▶ _TASK_
From the graph traversal excerpt below, list the names of all functions declared to operate on a struct queue.
#### SELECTED EXTRACT ####
Graphs are one of the many data structures which are actually mathematical structures. A graph is a triplet of E,V,G; where E represents the set of edges, V represents the set of vertices, G represents a function linking the corresponding vertices to its edges. In this post, I will talk about graph traversals. But before that, lets first talk about how to represent a graph and then, we will talk about traversing a graph.

Graph representation:

readymade codes are:
#include <stdio.h>
#include <stdlib.h>
#define SIZE 40

struct queue {
    int items[SIZE];
    int front;
    int rear;
};

struct queue* createQueue();
void enqueue(struct queue* q, int);
int dequeue(struct queue* q);
void display(struct queue* q);
int isEmpty(struct queue* q);
void printQueue(struct queue* q);

struct node
{
    int vertex;
    struct node* next;
};

struct node* createNode(int);

struct Graph
{
    int numVertices;
    struct node** adjLists;
    int* visited;
};

struct Graph* createGraph(int vertices);
void addEdge(struct Graph* graph, int src, int dest);
void printGraph(struct Graph* graph);
void bfs(struct Graph* graph, int startVertex);

int main()
#### DATASET ####
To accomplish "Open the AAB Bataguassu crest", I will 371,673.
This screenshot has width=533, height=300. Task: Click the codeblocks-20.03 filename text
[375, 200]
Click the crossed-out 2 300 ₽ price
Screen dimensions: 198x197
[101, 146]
####
▶ _WRITTEN SOLUTION_
createQueue, enqueue, dequeue, display, isEmpty, printQueue